No interior de Mato Grosso do Sul, povos indígenas têm enfrentado uma série de problemas com relação à energia elétrica, que vão desde oscilações constantes até uma suposta recusa por parte da concessionária em aceitar a autodeclaração como comprovante de residência, em uma espécie de "preconceito burocrático".
Conforme exposto pelo Ministério Público de Mato Grosso do Sul (MPMS), em Dourados as reclamações sobre a falta de atendimento por parte tendem a ser recorrentes, município esse que fica longe cerca de 231 quilômetros da Capital e concentra aproximadamente 20 mil indígenas.

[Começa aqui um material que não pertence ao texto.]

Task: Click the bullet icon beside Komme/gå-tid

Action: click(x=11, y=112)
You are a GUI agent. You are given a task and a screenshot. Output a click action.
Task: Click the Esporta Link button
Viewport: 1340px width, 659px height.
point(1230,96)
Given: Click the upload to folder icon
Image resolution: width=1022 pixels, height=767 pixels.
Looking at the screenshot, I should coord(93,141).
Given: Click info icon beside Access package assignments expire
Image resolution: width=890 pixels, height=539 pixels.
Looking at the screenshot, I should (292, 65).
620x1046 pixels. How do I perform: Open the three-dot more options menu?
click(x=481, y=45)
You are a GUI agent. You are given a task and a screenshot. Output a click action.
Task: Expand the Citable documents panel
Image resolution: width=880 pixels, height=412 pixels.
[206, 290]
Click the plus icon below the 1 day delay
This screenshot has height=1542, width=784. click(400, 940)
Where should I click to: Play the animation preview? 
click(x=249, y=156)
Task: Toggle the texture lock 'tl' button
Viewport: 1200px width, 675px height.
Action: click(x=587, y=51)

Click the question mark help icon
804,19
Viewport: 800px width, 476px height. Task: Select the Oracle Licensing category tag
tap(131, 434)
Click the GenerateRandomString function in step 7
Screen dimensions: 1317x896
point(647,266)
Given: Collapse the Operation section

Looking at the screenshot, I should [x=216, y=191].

Esse caso levou à instauração de um "procedimento administrativo" por parte do MPMS, já que as reclamações têm se acumulado enquanto a Energisa supostamente não teria aceitado a declaração de próprio punho que, com base na Lei Estadual n. 4.082, de 06 de setembro de 2011, supriria a exigência de comprovante de residência.
Segundo a concessionária: "nos casos de povos indígenas que não tenham rede de energia elétrica no local, necessitando de obra de extensão e implantação de rede, se faz necessário a Declaração da Funai de reserva indígena e Registro Administrativo de Nascimento Indígena (RANI)", cita a Energisa em manifestação, dizendo também que para moradores de aldeias que já possuem extensão de rede é aceita a autodeclaração de endereço.
Entretanto, para a Fundação Nacional dos Povos Indígenas (Funai), não haveria impedimento para emissão de declaração da área/aldeia indígena nos casos em que será necessária a instalação ou extensão de rede em áreas protegidas pela legislação, enquanto que a declaração "família por família" exorbitante estaria prejudicando esses povos originários.
Em resposta ao promotor, antes do despacho de arquivamento e posterior recurso, a Energisa se limitou a afirmar que está sujeita aos regulamentos e normas da Aneel.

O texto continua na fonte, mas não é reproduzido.